== Data excerpts

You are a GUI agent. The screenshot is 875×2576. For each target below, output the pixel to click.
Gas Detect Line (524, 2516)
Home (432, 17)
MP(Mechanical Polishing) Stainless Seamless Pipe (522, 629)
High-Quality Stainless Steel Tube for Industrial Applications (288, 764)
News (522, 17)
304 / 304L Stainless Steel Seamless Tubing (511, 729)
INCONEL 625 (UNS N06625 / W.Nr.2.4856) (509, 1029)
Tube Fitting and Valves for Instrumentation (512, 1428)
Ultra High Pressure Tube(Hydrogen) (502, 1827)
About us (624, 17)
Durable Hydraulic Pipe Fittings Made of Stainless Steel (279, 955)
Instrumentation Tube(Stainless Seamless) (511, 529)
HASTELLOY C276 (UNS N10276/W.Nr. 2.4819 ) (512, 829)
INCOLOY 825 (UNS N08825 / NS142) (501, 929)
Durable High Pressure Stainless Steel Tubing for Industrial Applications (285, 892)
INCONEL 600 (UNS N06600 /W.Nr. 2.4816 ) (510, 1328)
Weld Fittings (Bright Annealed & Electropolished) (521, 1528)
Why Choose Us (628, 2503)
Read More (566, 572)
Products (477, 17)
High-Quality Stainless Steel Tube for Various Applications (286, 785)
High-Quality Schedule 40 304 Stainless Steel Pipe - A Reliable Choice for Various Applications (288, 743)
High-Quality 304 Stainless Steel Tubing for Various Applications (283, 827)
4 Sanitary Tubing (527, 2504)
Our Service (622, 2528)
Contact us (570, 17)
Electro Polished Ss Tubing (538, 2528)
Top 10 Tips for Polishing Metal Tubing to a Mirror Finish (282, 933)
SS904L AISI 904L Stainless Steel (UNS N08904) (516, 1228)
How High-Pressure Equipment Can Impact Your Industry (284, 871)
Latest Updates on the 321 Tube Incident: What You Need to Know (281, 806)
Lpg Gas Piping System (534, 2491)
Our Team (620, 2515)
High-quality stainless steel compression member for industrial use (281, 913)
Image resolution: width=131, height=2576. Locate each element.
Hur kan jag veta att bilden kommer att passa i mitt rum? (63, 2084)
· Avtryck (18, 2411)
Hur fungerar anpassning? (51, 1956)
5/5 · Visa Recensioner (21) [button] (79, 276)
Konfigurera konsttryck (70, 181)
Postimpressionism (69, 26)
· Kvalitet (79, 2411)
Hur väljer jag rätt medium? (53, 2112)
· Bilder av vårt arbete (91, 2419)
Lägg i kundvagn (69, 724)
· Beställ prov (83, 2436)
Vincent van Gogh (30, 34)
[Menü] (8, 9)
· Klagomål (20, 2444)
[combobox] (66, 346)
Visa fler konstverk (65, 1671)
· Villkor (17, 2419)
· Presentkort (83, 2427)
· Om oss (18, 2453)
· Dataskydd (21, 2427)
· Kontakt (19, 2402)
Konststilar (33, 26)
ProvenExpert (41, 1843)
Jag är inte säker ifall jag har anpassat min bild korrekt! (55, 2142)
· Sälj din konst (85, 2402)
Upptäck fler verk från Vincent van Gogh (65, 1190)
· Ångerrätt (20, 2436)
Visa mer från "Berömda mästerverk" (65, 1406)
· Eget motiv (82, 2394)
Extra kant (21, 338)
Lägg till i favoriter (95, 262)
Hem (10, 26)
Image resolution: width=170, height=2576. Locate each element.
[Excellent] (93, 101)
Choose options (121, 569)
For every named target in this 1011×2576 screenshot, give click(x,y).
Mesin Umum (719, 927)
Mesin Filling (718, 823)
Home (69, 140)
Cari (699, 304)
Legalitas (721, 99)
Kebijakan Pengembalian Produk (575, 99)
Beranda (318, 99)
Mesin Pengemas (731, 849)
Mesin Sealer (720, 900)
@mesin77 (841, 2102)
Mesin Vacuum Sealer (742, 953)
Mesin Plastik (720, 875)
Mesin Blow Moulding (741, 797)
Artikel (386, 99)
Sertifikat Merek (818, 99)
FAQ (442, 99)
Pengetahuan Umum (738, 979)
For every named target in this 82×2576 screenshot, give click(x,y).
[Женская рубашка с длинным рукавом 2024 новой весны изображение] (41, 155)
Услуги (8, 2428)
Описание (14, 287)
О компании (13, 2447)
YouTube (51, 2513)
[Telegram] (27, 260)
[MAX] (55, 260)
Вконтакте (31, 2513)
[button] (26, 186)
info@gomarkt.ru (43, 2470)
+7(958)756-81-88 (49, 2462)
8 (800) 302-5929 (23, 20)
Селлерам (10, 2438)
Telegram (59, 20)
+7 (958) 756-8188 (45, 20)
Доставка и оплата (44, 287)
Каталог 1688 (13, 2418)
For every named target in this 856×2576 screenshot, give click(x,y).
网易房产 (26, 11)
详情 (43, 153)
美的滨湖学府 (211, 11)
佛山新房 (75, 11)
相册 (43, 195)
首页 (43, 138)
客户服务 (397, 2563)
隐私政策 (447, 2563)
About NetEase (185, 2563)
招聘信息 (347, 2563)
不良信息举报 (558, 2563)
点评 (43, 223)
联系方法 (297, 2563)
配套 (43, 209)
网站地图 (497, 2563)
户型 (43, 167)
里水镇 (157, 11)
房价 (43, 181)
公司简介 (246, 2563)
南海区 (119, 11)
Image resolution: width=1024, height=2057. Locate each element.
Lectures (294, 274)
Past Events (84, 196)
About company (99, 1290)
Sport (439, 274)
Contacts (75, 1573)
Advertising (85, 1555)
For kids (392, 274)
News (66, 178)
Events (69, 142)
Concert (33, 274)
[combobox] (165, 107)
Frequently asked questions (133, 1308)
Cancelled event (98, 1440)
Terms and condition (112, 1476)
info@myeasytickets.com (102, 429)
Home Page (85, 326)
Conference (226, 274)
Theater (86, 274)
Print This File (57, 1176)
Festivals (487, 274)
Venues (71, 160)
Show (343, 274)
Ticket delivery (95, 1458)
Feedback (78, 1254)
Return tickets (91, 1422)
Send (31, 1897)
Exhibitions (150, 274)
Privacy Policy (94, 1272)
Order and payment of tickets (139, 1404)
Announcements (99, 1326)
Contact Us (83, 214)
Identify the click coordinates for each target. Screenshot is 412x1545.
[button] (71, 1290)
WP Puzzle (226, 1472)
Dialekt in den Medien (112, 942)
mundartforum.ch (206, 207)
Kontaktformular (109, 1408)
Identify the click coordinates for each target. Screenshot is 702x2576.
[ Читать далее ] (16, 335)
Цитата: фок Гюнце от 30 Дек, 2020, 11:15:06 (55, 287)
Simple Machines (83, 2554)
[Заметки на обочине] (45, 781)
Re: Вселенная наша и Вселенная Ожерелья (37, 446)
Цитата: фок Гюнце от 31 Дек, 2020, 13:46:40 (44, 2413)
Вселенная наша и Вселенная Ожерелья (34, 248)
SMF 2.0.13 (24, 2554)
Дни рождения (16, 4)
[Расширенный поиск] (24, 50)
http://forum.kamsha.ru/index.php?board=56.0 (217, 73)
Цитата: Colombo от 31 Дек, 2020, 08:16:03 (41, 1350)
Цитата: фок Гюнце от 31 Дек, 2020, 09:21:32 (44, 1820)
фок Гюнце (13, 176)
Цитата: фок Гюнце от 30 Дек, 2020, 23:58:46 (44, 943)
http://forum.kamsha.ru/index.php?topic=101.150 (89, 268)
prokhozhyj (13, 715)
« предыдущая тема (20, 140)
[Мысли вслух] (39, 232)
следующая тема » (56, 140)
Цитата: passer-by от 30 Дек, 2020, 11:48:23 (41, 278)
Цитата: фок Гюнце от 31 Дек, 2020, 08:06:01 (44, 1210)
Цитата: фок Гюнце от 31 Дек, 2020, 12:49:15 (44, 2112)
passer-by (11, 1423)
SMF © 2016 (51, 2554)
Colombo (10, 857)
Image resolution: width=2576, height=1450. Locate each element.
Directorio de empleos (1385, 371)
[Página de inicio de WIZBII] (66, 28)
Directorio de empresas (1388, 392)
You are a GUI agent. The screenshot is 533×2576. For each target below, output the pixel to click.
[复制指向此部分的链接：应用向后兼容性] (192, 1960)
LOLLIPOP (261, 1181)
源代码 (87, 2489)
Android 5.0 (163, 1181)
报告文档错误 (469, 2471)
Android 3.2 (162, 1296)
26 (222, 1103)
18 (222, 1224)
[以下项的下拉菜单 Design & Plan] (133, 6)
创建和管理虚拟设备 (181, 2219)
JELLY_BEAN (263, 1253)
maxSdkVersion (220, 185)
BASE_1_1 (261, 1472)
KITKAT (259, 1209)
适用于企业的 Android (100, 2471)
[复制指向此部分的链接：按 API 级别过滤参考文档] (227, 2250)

====

Exercise requirements
All that is wanted is a faithful reproduction of the line above with "Screenshot is 412x1545.", the line with "[ Читать далее ] (16, 335)", and every line in between.

Result
Identify the click coordinates for each target. Screenshot is 412x1545.
[button] (71, 1290)
WP Puzzle (226, 1472)
Dialekt in den Medien (112, 942)
mundartforum.ch (206, 207)
Kontaktformular (109, 1408)
Identify the click coordinates for each target. Screenshot is 702x2576.
[ Читать далее ] (16, 335)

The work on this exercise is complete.